Nossa cultura é uma herança majoritariamente portuguesa, a partir de 3 séculos de colonização que asseguraram principalmente nossa igualdade linguística e religiosa, guardados costumes e ancestralidade.
Hoje, a estatística revela a presença de 700 mil portugueses, sem dupla nacionalidade, residindo no Brasil, e a memória capixaba registra, desde tempos passados, a participação de muitos deles na formação da nossa estrutura social econômica. José Martins Moreira Rato foi um deles. Nasceu em Lisboa, em 1883, sob o regime monárquico que 27 anos mais tarde iria por ele ser
confrontado. Surgira em Portugal, em 1876, o Partido Republicano, apoiado pela pequena e media burguesia, uma alternativa entre a força dominante dos Partidos Regenerador e Progressista.
José Rato, personagem deste registro, mostrou-se um político nato e atuante, tornando-se um dos organizadores do movimento destinado a derrubar a monarquia, o que iria ocorrer em outubro de 1910. Dotado de sensibilidade artística, organizou a banda de música que tocaria por ocasião da vitória republicana. O “Dobrado Silvino Rodrigues”, símbolo da vitória alcançada, continua atual e é executada, ainda hoje, também por bandas brasileiras.
Patriota e desinteressado em honrarias e vantagens pessoais, recusou cargo no novo governo que ajudara a se instalar. A vitória, pela qual lutara, lhe bastava. Um problema familiar mudou o seu destino: um dos seus três filhos, Fernando, contraíra tuberculose e a família Rato recebeu orientação médica para realizar seu tratamento no Brasil, com a indicação de Domingos Martins, no Espírito Santo, cujo clima era favorável para a recuperação do enfermo.
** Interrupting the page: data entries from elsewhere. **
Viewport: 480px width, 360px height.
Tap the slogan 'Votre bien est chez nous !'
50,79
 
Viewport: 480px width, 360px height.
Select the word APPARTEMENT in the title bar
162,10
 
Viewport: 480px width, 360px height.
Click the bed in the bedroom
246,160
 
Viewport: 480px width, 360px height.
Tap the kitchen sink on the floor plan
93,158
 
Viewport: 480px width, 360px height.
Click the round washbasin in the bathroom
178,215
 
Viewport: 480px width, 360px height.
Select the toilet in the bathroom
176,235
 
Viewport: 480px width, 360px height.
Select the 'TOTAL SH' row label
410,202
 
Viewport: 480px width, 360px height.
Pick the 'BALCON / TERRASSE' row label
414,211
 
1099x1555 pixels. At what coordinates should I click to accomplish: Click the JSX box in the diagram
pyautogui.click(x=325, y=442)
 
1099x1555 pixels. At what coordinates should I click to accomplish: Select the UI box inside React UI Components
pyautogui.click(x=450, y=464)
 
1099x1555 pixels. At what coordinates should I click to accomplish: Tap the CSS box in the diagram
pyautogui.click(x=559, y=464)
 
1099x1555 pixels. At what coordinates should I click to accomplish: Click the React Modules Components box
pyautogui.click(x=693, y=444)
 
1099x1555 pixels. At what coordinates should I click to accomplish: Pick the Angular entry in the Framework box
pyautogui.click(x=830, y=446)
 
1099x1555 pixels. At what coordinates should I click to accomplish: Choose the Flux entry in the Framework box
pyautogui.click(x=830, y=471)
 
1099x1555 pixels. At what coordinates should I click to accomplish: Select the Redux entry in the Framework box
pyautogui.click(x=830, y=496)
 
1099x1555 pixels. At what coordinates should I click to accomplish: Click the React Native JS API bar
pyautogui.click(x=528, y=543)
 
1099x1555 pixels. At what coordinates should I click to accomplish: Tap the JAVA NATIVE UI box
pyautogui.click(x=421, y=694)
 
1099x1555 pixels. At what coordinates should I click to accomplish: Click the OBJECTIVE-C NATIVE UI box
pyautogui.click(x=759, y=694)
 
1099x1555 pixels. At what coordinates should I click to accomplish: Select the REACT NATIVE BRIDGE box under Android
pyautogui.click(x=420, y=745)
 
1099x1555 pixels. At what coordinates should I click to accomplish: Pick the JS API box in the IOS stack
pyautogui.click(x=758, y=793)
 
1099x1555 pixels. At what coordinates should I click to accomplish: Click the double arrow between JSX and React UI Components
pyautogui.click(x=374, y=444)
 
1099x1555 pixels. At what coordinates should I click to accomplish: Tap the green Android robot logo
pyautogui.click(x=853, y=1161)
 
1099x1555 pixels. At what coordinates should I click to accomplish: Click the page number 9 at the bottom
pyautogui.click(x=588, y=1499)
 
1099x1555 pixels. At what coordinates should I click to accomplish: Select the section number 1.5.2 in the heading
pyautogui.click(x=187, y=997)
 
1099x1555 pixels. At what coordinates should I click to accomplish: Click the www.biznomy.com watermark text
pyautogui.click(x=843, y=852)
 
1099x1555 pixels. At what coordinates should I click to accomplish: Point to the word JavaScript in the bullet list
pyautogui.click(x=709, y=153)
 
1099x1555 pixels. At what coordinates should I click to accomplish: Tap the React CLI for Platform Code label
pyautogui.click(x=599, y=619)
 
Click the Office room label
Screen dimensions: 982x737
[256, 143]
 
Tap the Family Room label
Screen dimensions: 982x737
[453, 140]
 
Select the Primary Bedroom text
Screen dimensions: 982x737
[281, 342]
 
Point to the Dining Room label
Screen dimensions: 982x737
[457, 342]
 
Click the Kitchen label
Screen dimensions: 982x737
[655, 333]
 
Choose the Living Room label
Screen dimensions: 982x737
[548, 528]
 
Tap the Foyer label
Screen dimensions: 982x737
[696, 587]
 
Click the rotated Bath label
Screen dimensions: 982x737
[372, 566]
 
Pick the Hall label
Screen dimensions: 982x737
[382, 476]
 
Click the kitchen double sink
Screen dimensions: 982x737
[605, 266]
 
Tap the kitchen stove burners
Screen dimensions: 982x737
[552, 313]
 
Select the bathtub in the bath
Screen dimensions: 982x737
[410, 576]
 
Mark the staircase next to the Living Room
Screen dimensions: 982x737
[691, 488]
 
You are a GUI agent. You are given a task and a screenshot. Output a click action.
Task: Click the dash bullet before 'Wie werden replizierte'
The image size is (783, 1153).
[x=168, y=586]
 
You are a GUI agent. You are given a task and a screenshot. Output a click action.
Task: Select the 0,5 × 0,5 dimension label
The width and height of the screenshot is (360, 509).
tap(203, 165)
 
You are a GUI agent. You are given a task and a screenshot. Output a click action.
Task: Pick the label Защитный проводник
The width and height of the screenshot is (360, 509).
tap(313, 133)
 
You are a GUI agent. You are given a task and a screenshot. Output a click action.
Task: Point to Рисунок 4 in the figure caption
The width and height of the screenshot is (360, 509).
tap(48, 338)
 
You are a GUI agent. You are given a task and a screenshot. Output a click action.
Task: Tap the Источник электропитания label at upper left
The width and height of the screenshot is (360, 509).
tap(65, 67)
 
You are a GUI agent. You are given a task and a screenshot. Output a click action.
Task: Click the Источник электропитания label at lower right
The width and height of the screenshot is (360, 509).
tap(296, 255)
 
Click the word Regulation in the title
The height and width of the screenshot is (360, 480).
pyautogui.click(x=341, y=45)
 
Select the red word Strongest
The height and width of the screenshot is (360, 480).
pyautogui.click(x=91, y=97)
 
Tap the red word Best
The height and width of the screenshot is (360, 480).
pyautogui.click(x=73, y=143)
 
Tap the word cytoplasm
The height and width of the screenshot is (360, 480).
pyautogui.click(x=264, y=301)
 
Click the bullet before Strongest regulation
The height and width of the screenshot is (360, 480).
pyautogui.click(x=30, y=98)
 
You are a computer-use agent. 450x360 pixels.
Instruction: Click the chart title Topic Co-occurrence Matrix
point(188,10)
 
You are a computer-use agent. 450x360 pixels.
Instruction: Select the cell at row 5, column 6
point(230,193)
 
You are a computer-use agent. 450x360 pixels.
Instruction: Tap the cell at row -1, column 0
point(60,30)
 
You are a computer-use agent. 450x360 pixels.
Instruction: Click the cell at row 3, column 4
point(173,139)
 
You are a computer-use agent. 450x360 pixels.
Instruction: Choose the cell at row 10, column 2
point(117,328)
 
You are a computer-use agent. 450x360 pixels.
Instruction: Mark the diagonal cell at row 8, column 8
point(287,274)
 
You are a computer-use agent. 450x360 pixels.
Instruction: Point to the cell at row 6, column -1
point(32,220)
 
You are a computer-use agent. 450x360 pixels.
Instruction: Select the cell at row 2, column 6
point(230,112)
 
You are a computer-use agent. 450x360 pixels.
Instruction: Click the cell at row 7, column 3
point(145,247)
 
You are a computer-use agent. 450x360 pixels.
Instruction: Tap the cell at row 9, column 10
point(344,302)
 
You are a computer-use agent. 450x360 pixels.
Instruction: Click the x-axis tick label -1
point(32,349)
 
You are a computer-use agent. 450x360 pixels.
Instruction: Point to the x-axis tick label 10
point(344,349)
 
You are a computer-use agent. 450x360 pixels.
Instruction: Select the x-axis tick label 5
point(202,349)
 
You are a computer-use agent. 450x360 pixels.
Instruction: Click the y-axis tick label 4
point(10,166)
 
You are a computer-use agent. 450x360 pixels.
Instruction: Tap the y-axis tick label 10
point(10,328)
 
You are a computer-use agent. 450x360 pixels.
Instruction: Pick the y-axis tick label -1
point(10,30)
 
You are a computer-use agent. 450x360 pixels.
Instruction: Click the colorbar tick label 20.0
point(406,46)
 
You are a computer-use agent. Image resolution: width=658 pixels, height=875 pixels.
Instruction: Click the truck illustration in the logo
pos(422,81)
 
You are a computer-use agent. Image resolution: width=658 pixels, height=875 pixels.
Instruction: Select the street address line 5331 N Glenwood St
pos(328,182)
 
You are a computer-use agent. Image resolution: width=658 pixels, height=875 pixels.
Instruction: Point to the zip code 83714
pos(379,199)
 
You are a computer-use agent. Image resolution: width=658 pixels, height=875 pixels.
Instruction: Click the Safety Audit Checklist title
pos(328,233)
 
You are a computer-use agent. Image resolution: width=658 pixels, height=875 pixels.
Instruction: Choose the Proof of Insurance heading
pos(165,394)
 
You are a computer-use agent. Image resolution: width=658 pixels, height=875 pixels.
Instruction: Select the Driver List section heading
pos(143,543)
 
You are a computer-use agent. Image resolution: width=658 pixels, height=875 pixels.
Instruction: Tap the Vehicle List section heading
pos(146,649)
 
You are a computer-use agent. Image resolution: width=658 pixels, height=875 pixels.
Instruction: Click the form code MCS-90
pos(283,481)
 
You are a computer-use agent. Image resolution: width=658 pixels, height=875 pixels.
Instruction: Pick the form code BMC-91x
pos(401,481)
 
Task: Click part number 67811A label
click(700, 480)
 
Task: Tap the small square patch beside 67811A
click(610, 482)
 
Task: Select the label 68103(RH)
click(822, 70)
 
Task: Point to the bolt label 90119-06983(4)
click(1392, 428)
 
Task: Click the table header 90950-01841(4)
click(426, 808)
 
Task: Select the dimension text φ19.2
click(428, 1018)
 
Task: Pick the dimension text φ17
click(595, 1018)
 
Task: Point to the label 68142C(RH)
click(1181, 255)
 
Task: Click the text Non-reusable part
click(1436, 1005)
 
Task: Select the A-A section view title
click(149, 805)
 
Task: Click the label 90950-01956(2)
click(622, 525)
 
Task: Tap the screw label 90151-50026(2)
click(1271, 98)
José Martins Moreira Rato não hesitou e, com sua esposa Clotilde e seus filhos Henrique e Fernando, deixou sua pátria, à qual dera tanto de sua vida, e veio para o Brasil. Adelaide, já casada, ficou em Lisboa. José Rato, com a mulher e o filho Fernando, veio para o Espírito Santo. Dona Clotilde e o filho enfermo seguiram para Santa Isabel, hoje Domingos Martins, para cumprir a prescrição médica.
Algum tempo depois, o filho Henrique, que ficara no Rio de Janeiro trabalhando no comércio, foi convidado para gerenciar uma filial das Casas Pernambucanas que se iria inaugurar em Vitória. Foi à primeira loja instalada na Vila Rubim e a ela se seguiriam depois mais duas em Vitória e outras em cidades do interior. José Rato viu boa oportunidade no mercado de consumo que se expandia, alugou pequeno apartamento na Vila Rubim e se dedicou ao comércio de café, secos e molhados e à montagem de um bar.
A morte do filho Fernando, aos 19 anos, abalou emocionalmente José Rato, mas não o impediu de continuar se dedicando, com o mesmo elã que o levara a participar da revolução portuguesa, aos seus negócios em Vitória. Um dos seus fornecedores de mercadoria, especificamente café torrado, o médico Roberto Zanandréia, iria mais tarde se incorporar à família Rato, casando-se com uma de suas netas.
O nome do português que tão bem se adaptara aos nossos costumes ganhou maior projeção quando, com seu filho Henrique, adquiriu do tenente Adolfo Bittencourt a fazenda Pau Brasil. A área se situava onde hoje é o Bairro de Fátima, na Serra. No ano de 1952, loteou a fazenda, cedendo espaço para a construção do Santuário Nossa Senhora do Rosário de Fátima, atual Paróquia Nossa Senhora de Fátima, e a Escola de Ensino Fundamental e Médio Clotilde Rato. A pedra fundamental da Igreja foi lançada entre os dias 13 e 17 de abril de 1933, quando a imagem de Nossa Senhora de Fátima, percorrendo o mundo, foi trazida para abençoar o local.
A Escola Fundamental foi construída no governo Élcio Álvares, sendo secretário da Educação Arabelo do Rosário, e na gestão do prefeito José Maria Feu Rosa teve seu nome associado à esposa do seu benfeitor.O luso-capixaba José Rato faleceu em Vitória, em novembro de 1967, aos 84 anos de idade. Foi conduzido ao túmulo, no Cemitério de Santo Antônio, com o corpo envolvido pela Bandeira da revolução portuguesa, marcada pelas balas que a perfuraram, que trouxera como troféu quando veio para o Brasil. Como justa homenagem, numa retribuição pelas benesses recebidas, a administração municipal da Serra referendou a indicação do nome dado à principal via pública do bairro: Avenida José Rato.